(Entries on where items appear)
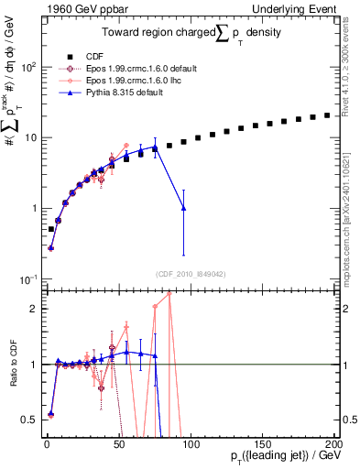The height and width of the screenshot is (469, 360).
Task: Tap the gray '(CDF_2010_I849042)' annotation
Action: [x=189, y=273]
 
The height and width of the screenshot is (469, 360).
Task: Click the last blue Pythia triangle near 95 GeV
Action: [x=184, y=208]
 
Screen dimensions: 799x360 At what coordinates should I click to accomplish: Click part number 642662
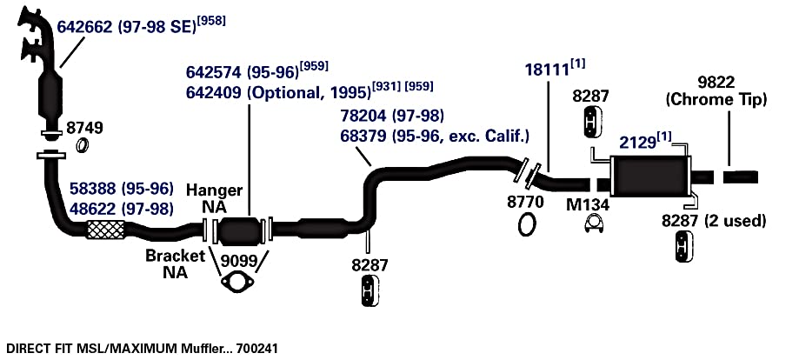[84, 27]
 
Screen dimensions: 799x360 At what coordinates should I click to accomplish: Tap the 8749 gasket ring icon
[82, 145]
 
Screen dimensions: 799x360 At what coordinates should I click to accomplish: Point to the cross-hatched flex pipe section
[106, 230]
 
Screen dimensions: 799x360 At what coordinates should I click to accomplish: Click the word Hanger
[214, 190]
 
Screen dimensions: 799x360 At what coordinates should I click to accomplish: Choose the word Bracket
[176, 256]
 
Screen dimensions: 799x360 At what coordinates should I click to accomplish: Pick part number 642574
[214, 72]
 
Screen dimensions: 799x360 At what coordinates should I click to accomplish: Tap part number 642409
[214, 93]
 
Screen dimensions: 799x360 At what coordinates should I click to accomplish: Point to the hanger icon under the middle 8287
[370, 291]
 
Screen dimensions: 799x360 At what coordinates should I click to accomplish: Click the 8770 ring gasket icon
[527, 224]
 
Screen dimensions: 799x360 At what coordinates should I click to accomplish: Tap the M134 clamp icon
[594, 224]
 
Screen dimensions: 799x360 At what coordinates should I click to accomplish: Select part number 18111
[547, 70]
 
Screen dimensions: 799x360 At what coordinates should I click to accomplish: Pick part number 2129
[637, 143]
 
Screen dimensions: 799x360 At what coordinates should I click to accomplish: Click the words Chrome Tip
[716, 100]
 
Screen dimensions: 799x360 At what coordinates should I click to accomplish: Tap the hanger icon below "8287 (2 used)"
[684, 247]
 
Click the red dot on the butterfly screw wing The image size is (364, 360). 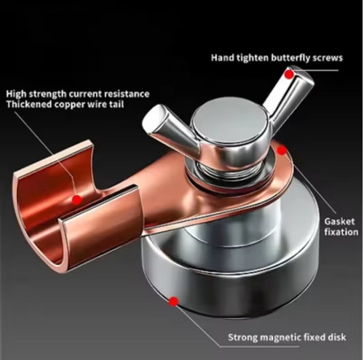tap(289, 73)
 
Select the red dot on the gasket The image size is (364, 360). tap(282, 151)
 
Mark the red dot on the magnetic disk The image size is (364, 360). tap(174, 300)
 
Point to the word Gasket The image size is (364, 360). tap(340, 220)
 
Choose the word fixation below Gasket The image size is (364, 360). tap(340, 232)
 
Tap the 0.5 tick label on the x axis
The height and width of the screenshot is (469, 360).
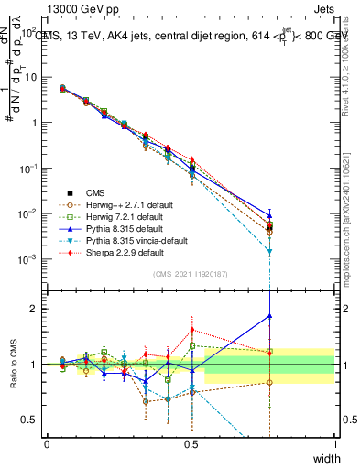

§ **DIRECTIONS FOR THIS TASK**: Rewrite the part that opens with the line containing "Select the red" and runs through the end of the material, requests included, multiplying every answer coordinate by 2.3 and rounding to whole numbers with halves going up. Leave the pictures out.

§ **EXERCISE ANSWER**:
Select the red dot on the gasket The image size is (364, 360). tap(649, 347)
 
Mark the red dot on the magnetic disk The image size is (364, 360). tap(400, 690)
 
Point to the word Gasket The image size is (364, 360). tap(782, 506)
 
Choose the word fixation below Gasket The image size is (364, 360). tap(782, 534)
 
Tap the 0.5 tick label on the x axis
The height and width of the screenshot is (469, 360).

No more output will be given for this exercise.